■ PROMPT ■
In the listing that follows, locate the line containing "Back to the top (1191, 1311)" and the line containing "Short Sleeve Women (1041, 397)". Retype exactly those two lines and every line between them, and nothing more.

■ DATA ■
═══
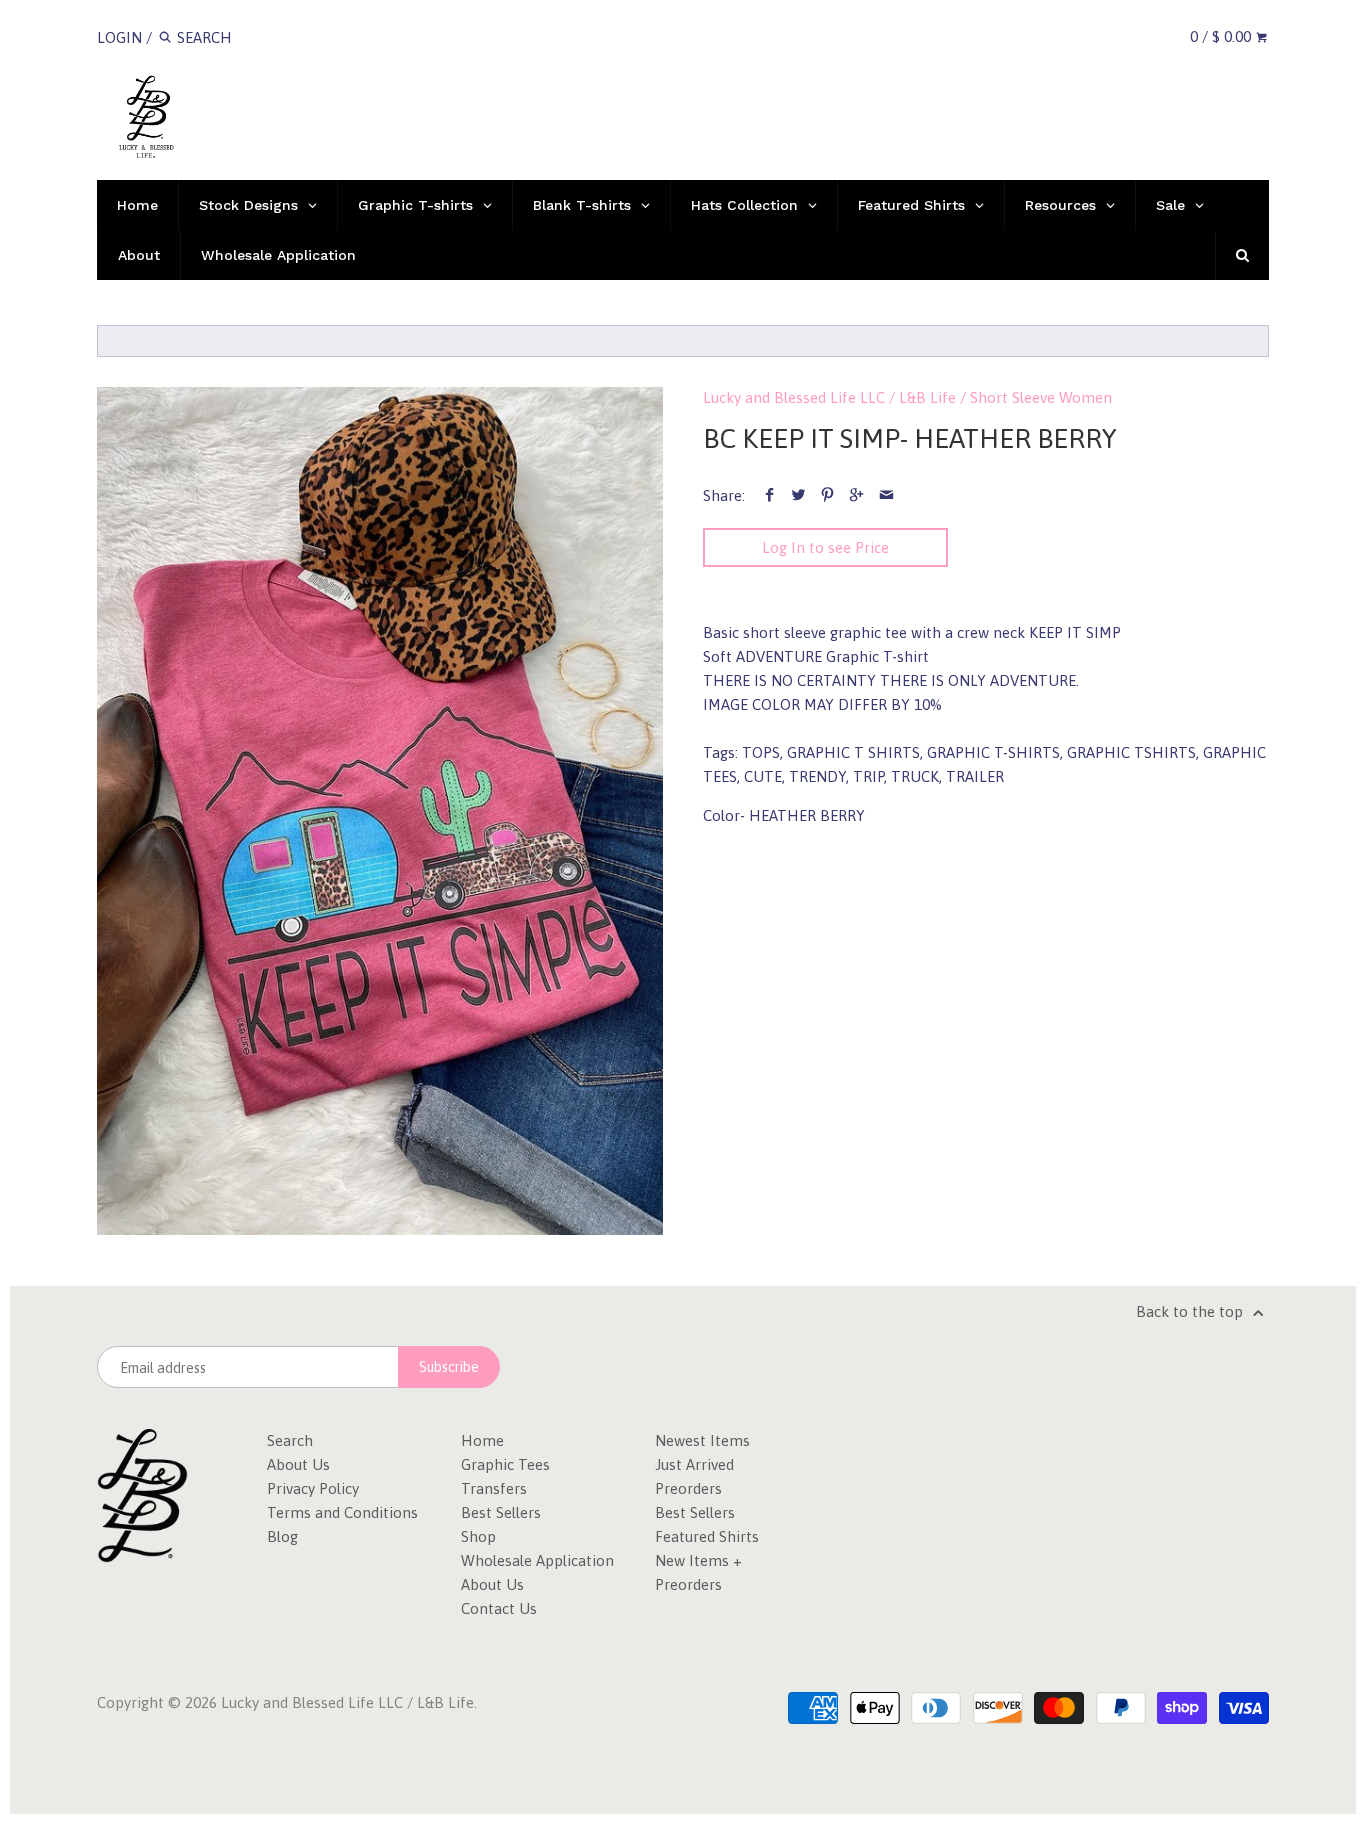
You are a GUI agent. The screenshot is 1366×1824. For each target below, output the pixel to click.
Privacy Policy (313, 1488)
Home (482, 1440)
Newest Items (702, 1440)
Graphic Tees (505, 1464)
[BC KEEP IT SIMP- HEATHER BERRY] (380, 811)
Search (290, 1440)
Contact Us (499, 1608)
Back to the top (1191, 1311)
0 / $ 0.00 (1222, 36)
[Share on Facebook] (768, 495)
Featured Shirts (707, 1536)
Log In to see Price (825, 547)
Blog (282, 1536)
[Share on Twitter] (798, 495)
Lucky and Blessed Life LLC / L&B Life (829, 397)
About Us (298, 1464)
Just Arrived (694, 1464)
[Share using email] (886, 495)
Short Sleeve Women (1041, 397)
═══
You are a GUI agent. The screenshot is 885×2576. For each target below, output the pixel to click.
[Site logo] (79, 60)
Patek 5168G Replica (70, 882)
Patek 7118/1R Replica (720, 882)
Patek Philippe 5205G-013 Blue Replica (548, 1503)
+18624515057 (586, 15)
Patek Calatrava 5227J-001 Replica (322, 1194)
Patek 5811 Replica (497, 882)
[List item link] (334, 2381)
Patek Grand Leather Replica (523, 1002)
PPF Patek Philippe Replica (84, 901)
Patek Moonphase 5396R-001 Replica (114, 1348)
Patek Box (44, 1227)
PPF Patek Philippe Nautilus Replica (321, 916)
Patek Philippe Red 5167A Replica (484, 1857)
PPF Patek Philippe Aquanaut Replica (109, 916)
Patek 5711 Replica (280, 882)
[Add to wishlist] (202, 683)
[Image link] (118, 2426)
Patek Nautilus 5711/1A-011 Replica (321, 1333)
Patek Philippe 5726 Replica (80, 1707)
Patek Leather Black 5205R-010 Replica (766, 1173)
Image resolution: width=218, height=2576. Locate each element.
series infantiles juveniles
═══
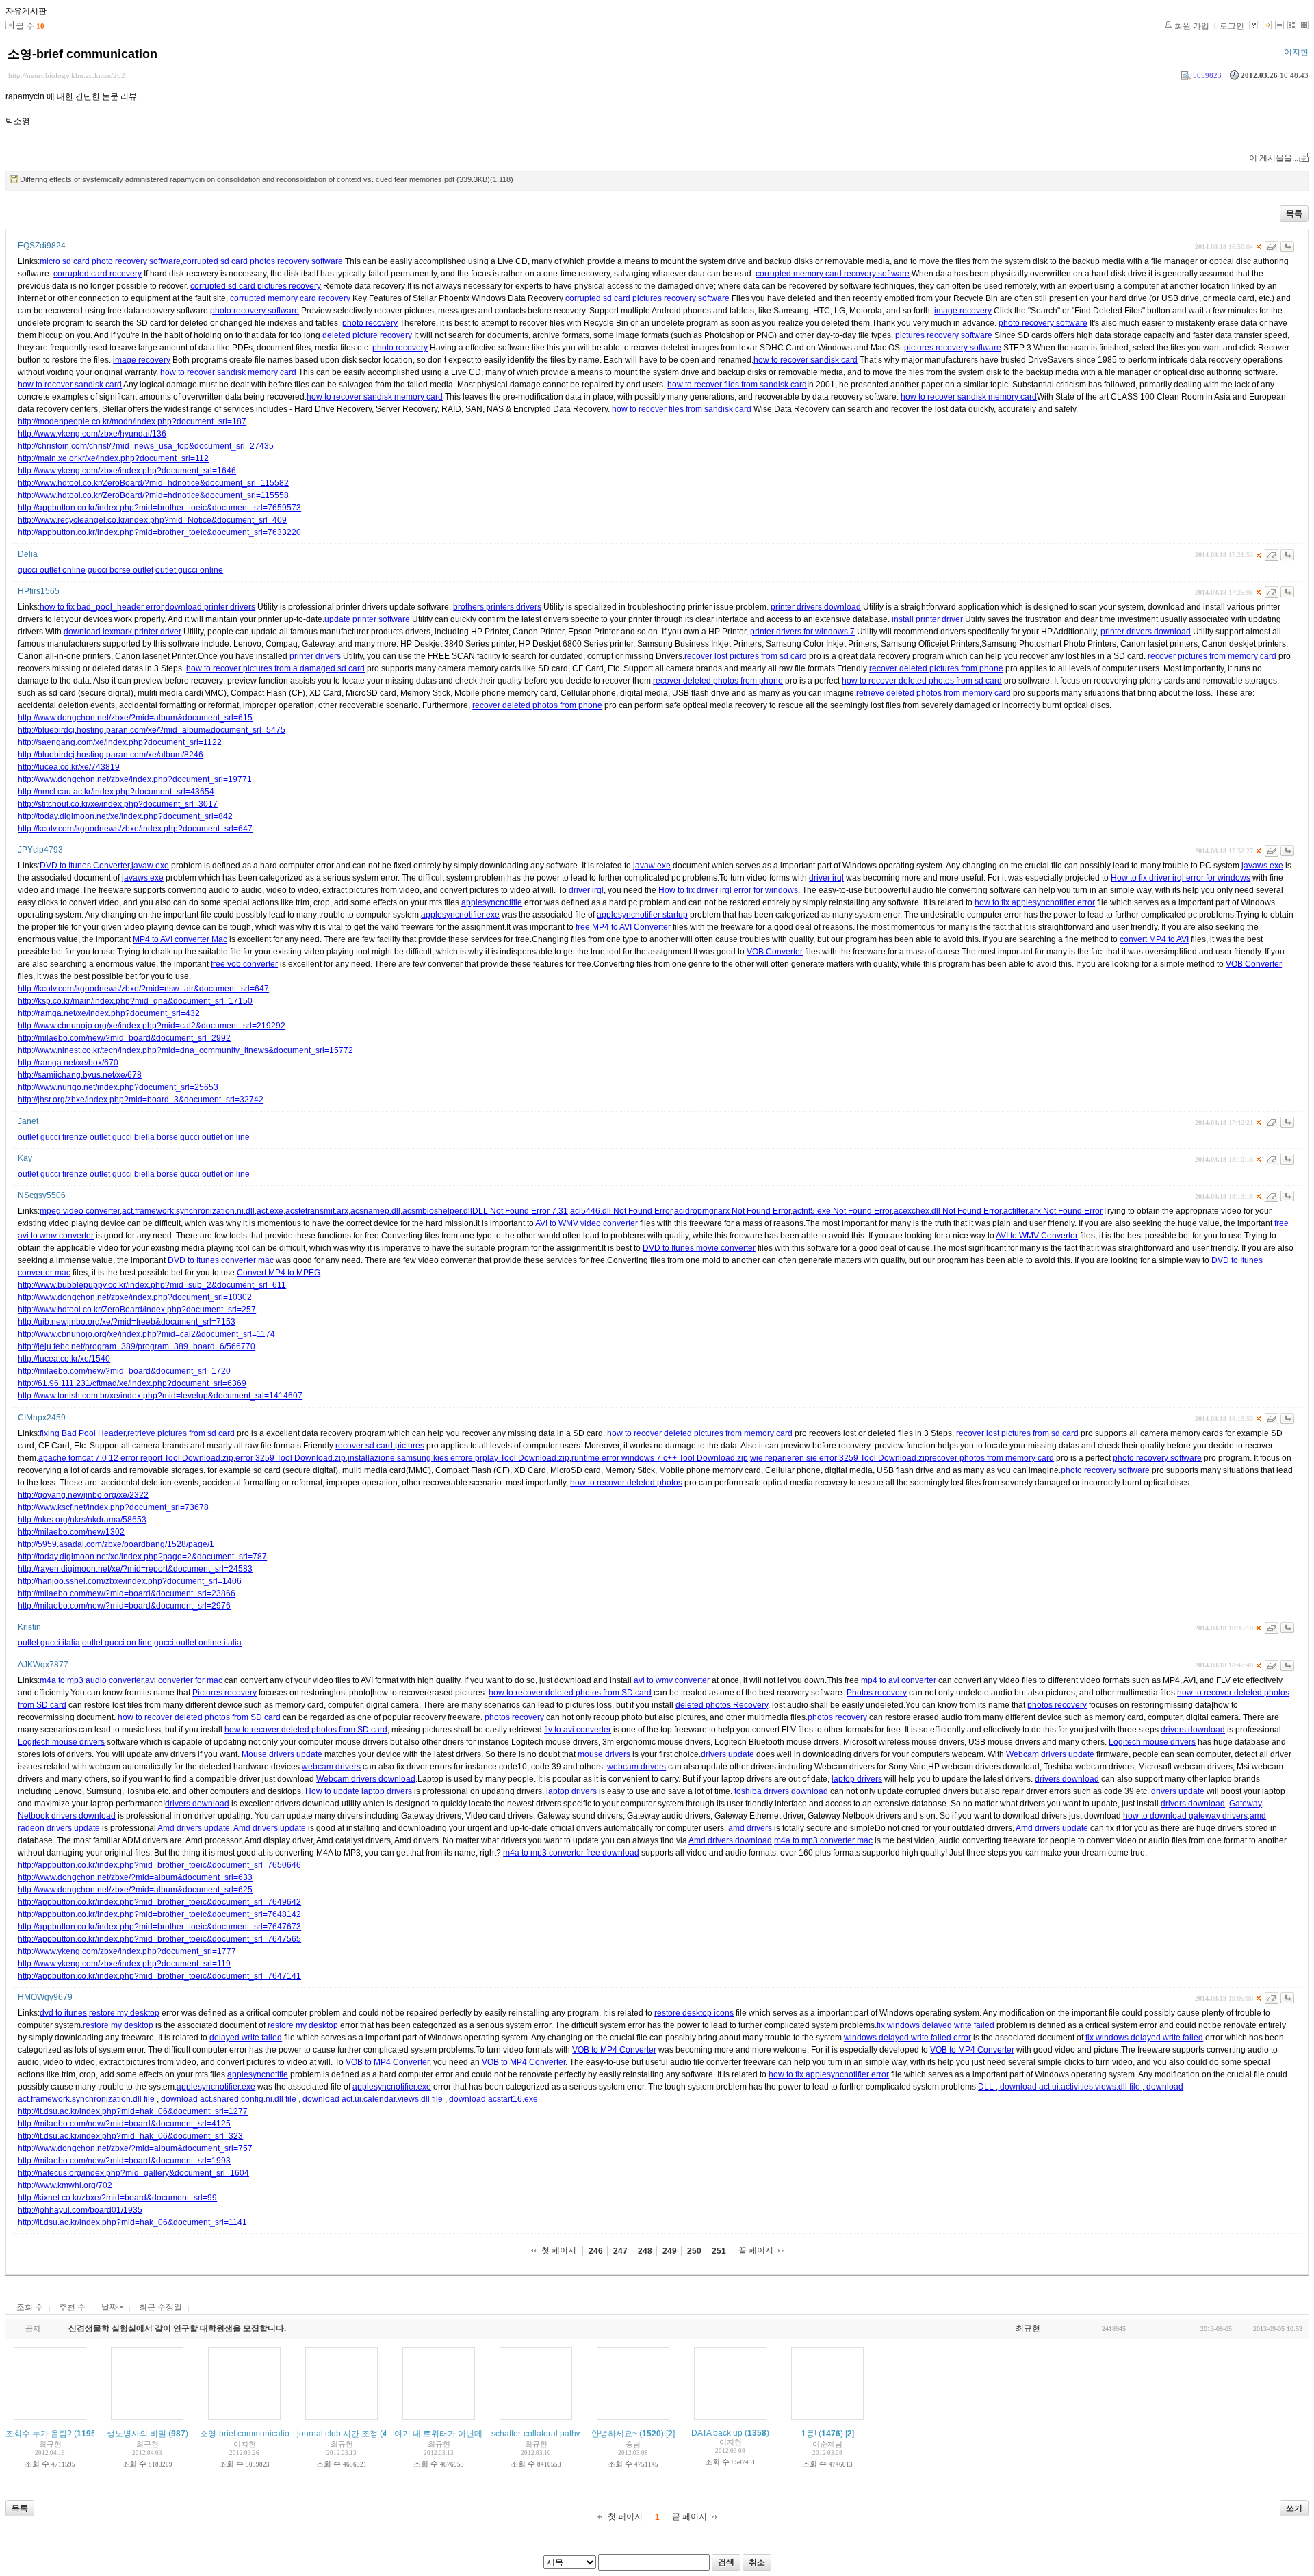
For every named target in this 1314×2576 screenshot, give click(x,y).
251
═══
■ ANSWER TO THE PROBLEM ■
Back to the top (1191, 1311)
0 / $ 0.00 (1222, 36)
[Share on Facebook] (768, 495)
Featured Shirts (707, 1536)
Log In to see Price (825, 547)
Blog (282, 1536)
[Share on Twitter] (798, 495)
Lucky and Blessed Life LLC / L&B Life (829, 397)
About Us (298, 1464)
Just Arrived (694, 1464)
[Share using email] (886, 495)
Short Sleeve Women (1041, 397)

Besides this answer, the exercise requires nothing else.